3. In the past, the state issued many policies, guiding opinions and requirements to deal with the economic downturn, and achieved good results. However, in order to make the effect lasting, it is necessary to improve the policy from the institutional level and the mechanism level. For example, in view of the financing difficulties and high financing costs of small and micro enterprises, the government work report clearly requires that the loan growth rate of large commercial banks should not be less than 30% this year, and the financing costs must be reduced. As financial institutions, of course, we will fully implement the requirements put forward in the government work report, but to support small and micro enterprises and private enterprises for a long time, we need to deepen the reform of the system and mechanism. For example, in terms of risk tolerance, in addition to improving the tolerance of financial institutions to small and micro enterprises, the regulatory authorities should also adjust the requirements for risk tolerance of financial institutions. At the same time, we should give full play to the role of price so that it can cover risks. Only by establishing these systems and mechanisms and operating in a more market-oriented way, I think financial institutions will take it as their responsibility to support private small and micro enterprises and strive to provide good services.
1. Financial risk refers to financial-related risks, such as financial market risk, financial product risk and financial institution risk. The consequences of financial institutions' risks often exceed their own influence.

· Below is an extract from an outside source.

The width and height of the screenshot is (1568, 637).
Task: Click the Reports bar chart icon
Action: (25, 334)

The risks of financial institutions in specific financial transactions may pose a threat to the survival of financial institutions; The crisis caused by poor management of specific financial institutions may pose a threat to the stable operation of the whole financial system; Once systemic risks occur and the financial system fails, it will inevitably lead to the chaos of the whole social and economic order and even lead to a serious political crisis.

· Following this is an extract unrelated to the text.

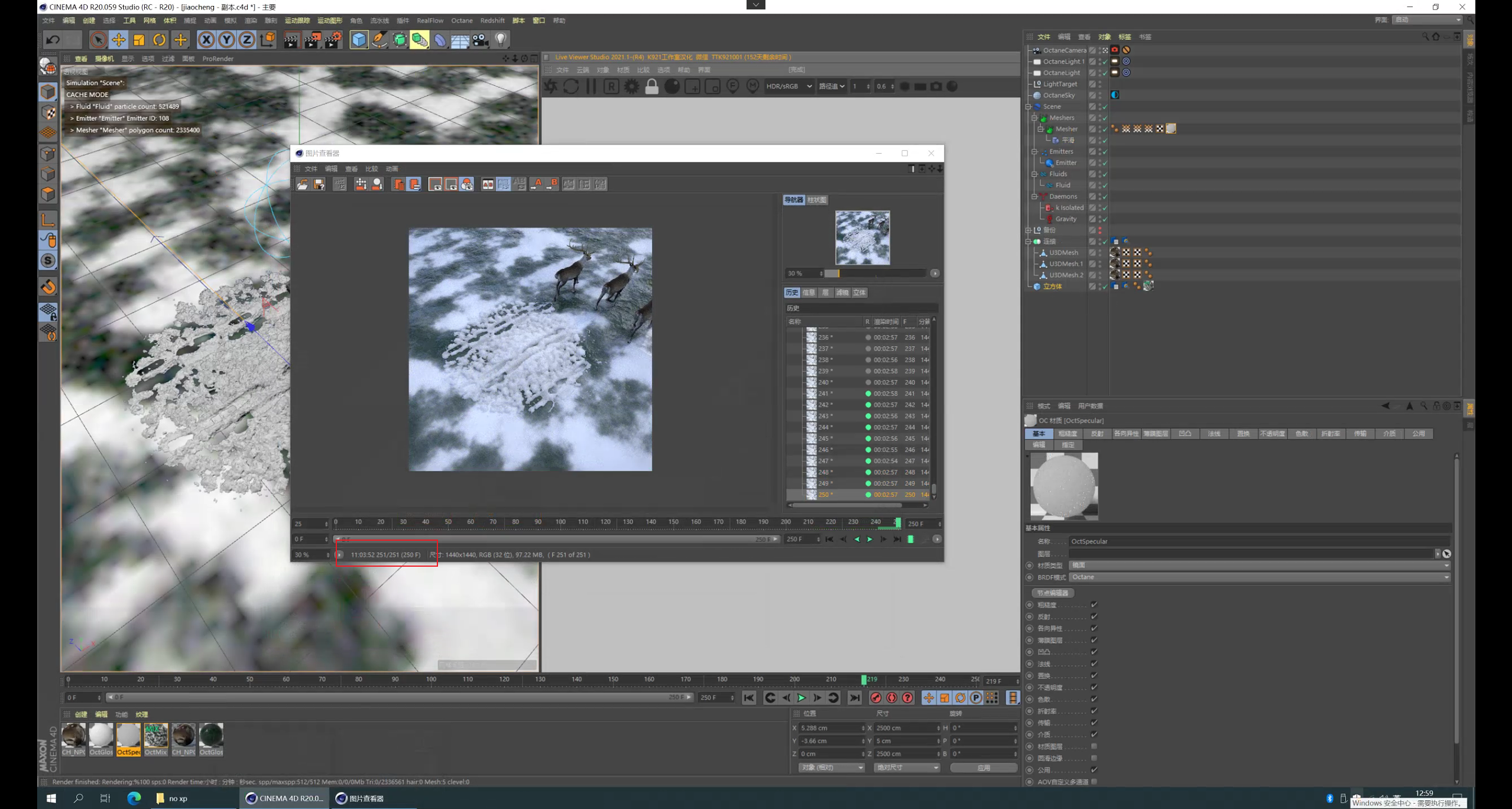The image size is (1512, 809).
Task: Click the lock icon in Live Viewer
Action: point(651,86)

2. Basic characteristics: The basic characteristics of financial risks are as follows: uncertainty: it is difficult to fully grasp the factors affecting financial risks in advance. Relevance: The particularity of commodity currency operated by financial institutions determines the close relationship between financial institutions and economy and society. High leverage: financial enterprises have high debt ratio, large financial leverage and large negative externalities. In addition, financial instrument innovation and derivative financial instruments are also accompanied by higher financial risks. Infectious: financial institutions undertake intermediary functions and separate the corresponding relationship of original loans. The risk of any party in this intermediary network may affect other aspects, even the financial risks of industries and regions, thus leading to financial crisis.

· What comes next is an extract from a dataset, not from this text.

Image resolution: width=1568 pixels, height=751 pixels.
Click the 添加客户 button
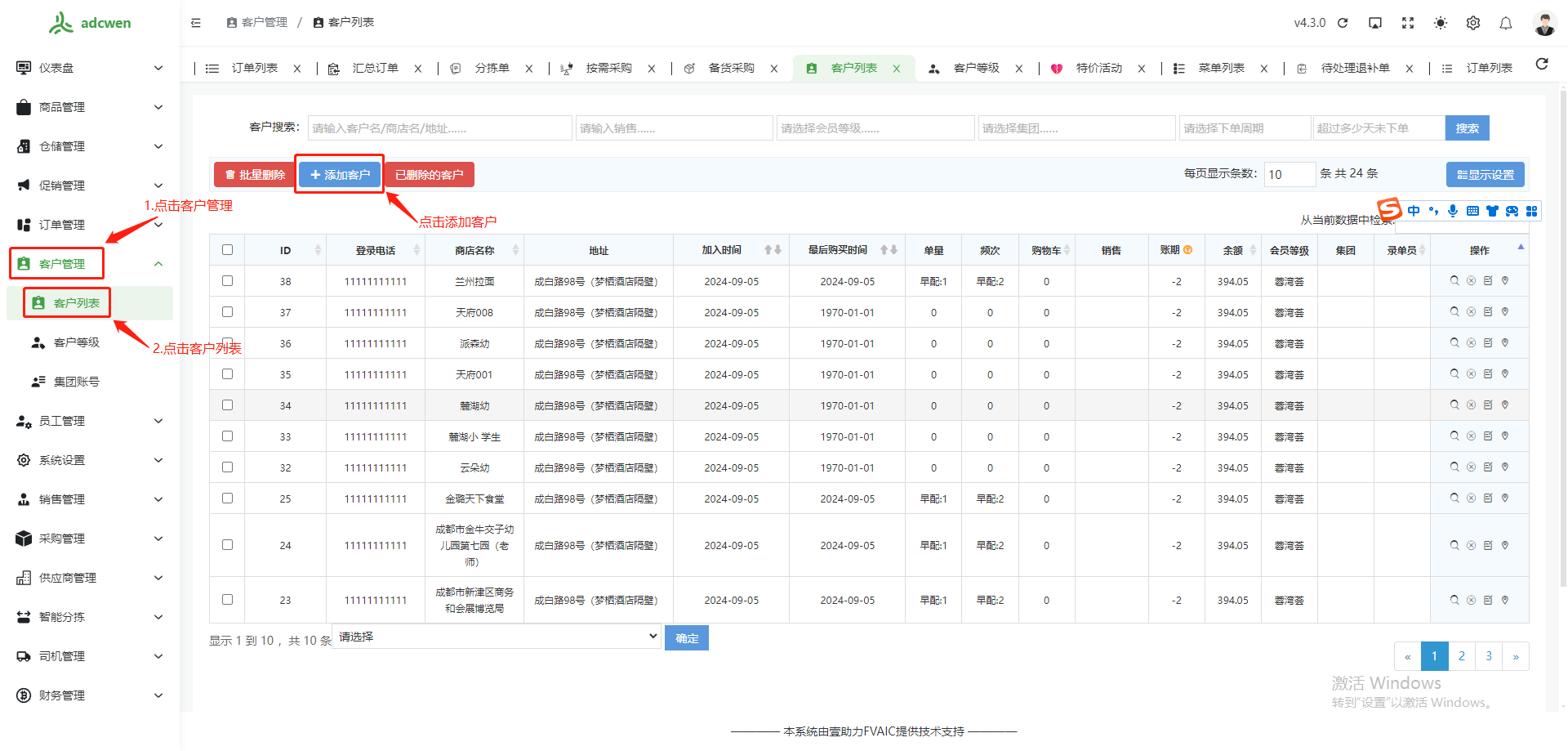pos(339,174)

3. Financial risks can be divided into market risks, institutional risks and institutional risks. However, the biggest risk in China comes from the influence of the traditional system and the irregularity caused by the failure of supervision. Due to the long-term accumulation of institutional factors, including the influence of the traditional planned economy system, the construction funds of state-owned enterprises rely too much on bank loans, and bank credit funds are fiscal; In addition, the internal management of financial institutions is not good, resulting in huge bad debts, resulting in low quality of financial assets. The irregular operation of China's securities and futures market has disturbed the normal order and led to a large number of illegal acts. Some securities institutions and enterprises (including listed companies) collude with a few banking institutions to make huge profits and introduce speculative risks in the stock market into the banking system; Some enterprises and financial institutions evade state supervision and illegally carry out overseas futures trading, causing huge losses to the country; Listed companies are not standardized and even become a means of poverty alleviation.